Milwaukee will certainly never be confused for those locales. So Seth Raynor had to use skill, imagination and precise execution to create something special when he designed Blue Mound Golf & Country Club in 1916. From the tee, the second hole at Blue Mound looks like your run-of-the-mill, flat, 415-yard par 4. But look again. I happen to think it showcases one of the finest examples of a double-plateau green in the world.

The double-plateau green was brought to American golf by C.B. Macdonald, who implemented the idea at nearly all of his designs. It was adopted and routinely used by his protégés, Raynor and Charles Banks. Double plateaus have a few defining characteristics: Typically, they are some of the largest in golf, and their severe and distinguishing slopes divide the green into three pinnable plateaus that act as mini greens. Each has a tier that lies at ground level, while the other two plateaus sit at differing heights. The green is typically guarded by a few trench bunkers, which are treacherously deep because of the green’s raised areas. 

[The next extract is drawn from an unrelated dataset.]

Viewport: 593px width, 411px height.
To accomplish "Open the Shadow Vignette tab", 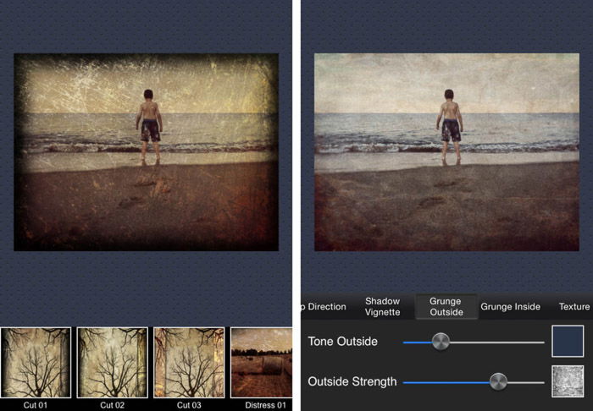I will (382, 306).
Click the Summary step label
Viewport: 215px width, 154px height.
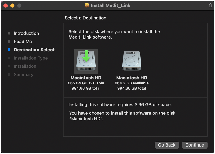[24, 74]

Now let’s go to No. 2 at Blue Mound. To add a layer of deception, Raynor used a subtle mound on the right side of the fairway, partially obstructing the view of the green from the tee. After walking about 150 yards, players get their first look at the green, with its massive scale and jaw-dropping undulations. He clearly chose to focus his manpower and earth moving on the green complex rather than on fairway bunkers or fairway undulation.

The green measures nearly 9,000 square feet and the sharp, dividing undulations create three unique pinnable plateaus: a front-right portion that is equal to ground level, a front-left portion built up about 2 feet and a back-right portion sitting about 3 feet higher. It is guarded by bunkers that are nearly 5 feet deep. Hands who find the proper plateau are rewarded with flat putts. Best of luck to those who don’t.

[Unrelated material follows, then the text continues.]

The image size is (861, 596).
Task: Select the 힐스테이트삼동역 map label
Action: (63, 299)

As with all double plateaus, the day’s pin location will dictate strategy right from the tee box. The one constant is the importance of finding the fairway. But pin placement will force you to make some difficult choices.

At Blue Mound No. 2, the friendliest pin placement—the front-right plateau—lets you go down the right side of the fairway with a shorter shot to set up an unobstructed angle to the target. A pin on the front-left plateau demands a long drive down the left side of the fairway to set up as short of an approach as possible. That plateau is small, easily repels longer shots and also brings spin control into the equation with its subtle false front. The toughest pin location is the back-right plateau, where the pin seemingly floats on a miniscule target guarded by those deep bunkers on either side. The ideal drive is long and up the right side. The second shot is simple: Hit a great shot or have your work cut out to make par.

While the ocean isn’t lapping up onto craggy cliffs here, Raynor’s creativity gives golfers a memorable array of strategic options that can change every day. He turned what could have been a forgettable, straight-forward par 4 into one of the great holes in the Midwest. 

Andy Johnson is a Chicago-based golf writer and competitive amateur golfer. His website and newsletter, “The Fried Egg,” provides detailed coverage on golf course architecture, golf courses, professional golf and amateur golf.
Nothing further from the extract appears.